Exercise: Every line of the records below from the line with "Task: Pick the 16:9 crop ratio" up to and including the line with "The width and height of the screenshot is (1471, 812)." must be reproduced exactly, and no line outside that range.

Data section:
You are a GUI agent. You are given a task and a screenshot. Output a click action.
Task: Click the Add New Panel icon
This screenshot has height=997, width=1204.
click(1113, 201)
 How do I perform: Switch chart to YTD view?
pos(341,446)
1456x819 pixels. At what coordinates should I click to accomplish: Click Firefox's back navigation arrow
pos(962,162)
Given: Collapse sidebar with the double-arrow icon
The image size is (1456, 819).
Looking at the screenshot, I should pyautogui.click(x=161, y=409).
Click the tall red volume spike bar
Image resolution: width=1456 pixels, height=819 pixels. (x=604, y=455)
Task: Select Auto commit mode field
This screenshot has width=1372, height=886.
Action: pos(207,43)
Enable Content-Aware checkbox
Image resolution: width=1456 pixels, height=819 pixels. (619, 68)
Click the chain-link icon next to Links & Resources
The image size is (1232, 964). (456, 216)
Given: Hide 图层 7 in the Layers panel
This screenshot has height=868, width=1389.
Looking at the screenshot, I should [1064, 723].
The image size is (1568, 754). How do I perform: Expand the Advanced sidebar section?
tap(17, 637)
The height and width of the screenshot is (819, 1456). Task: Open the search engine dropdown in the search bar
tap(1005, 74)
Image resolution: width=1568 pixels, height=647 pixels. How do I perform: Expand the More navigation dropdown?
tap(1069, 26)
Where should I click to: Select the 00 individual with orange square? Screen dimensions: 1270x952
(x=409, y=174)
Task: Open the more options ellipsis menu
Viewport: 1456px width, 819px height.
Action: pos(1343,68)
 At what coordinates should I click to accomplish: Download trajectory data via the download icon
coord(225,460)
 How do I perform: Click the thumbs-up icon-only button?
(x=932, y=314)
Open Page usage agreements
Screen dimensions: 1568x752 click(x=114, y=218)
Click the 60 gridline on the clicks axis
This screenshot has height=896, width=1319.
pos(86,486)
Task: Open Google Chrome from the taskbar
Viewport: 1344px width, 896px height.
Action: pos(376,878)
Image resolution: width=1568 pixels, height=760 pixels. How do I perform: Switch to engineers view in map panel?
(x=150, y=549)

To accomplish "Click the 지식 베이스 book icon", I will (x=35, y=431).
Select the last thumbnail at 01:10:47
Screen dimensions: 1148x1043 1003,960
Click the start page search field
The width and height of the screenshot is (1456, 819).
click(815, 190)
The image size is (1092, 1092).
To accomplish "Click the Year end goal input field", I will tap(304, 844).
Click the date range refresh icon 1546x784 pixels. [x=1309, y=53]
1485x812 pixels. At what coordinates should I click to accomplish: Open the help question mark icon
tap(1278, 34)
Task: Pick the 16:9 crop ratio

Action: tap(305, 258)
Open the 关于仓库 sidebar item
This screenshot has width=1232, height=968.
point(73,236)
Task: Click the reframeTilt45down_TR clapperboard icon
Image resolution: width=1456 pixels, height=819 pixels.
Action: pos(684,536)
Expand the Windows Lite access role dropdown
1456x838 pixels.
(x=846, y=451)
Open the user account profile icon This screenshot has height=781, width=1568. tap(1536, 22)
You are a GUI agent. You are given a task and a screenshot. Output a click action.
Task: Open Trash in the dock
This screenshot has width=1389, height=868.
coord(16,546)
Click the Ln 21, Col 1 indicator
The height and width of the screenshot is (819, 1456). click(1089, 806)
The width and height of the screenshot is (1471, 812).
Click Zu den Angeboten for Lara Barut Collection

Reply to the exercise:
Task: Pick the 16:9 crop ratio

Action: tap(305, 258)
Open the 关于仓库 sidebar item
This screenshot has width=1232, height=968.
point(73,236)
Task: Click the reframeTilt45down_TR clapperboard icon
Image resolution: width=1456 pixels, height=819 pixels.
Action: pos(684,536)
Expand the Windows Lite access role dropdown
1456x838 pixels.
(x=846, y=451)
Open the user account profile icon This screenshot has height=781, width=1568. tap(1536, 22)
You are a GUI agent. You are given a task and a screenshot. Output a click action.
Task: Open Trash in the dock
This screenshot has width=1389, height=868.
coord(16,546)
Click the Ln 21, Col 1 indicator
The height and width of the screenshot is (819, 1456). click(1089, 806)
The width and height of the screenshot is (1471, 812).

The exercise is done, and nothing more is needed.